▶ TEXT SECTION
O-6: distarray global API -- Distributed Ufuncs and global methods

enthought / distarray

Default Repo description from terraform module

BSD 3-Clause "New" or "Revised" License

5 stars 1 forks source link

O-6: distarray global API -- Distributed Ufuncs and global methods #186

Closed kwmsmith closed 10 years ago

kwmsmith commented 10 years ago

Objective: This task will implement distributed versions of all NumPy ufuncs, and dis- tributed versions of the other non-ufunc NumPy functions.

Relevance: Ufuncs and array methods comprise the second major feature of NumPy, and without them, NumPy’s usefulness would be significantly depreciated. Distributed ufuncs that work with distributed ODIN arrays are a natural extension of NumPy’s existing ufunc capabilities.

▶ DATA SEGMENT
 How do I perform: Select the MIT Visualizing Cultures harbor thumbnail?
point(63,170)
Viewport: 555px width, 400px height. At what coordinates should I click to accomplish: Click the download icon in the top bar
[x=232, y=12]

▶ WRITTEN REQUEST A
Answer these questions about the distarray issue:
(i) Under what license is the repository released?
(ii) Which user closed the issue?
(iii) What does the issue call distributed ufuncs that work with distributed ODIN arrays?
▶ WRITTEN REQUEST B
Turn the paragraph of the distarray issue beginning "Relevance: Ufuncs and array methods" into a short bulleted list.
▶ WRITTEN REQUEST C
Reproduce everything in the distarray issue from "kwmsmith commented 10" down to "non-ufunc NumPy functions.".
Use only the distarray issue, not the data.

▶ TASK SOLUTION A
(i) The BSD 3-Clause "New" or "Revised" License.
(ii) kwmsmith.
(iii) A natural extension of NumPy's existing ufunc capabilities.

▶ TASK SOLUTION B
- Ufuncs and array methods are NumPy's second major feature.
- Without them, NumPy's usefulness would be significantly depreciated.
- Distributed ufuncs working with distributed ODIN arrays naturally extend NumPy's existing ufunc capabilities.

▶ TASK SOLUTION C
kwmsmith commented 10 years ago

Objective: This task will implement distributed versions of all NumPy ufuncs, and dis- tributed versions of the other non-ufunc NumPy functions.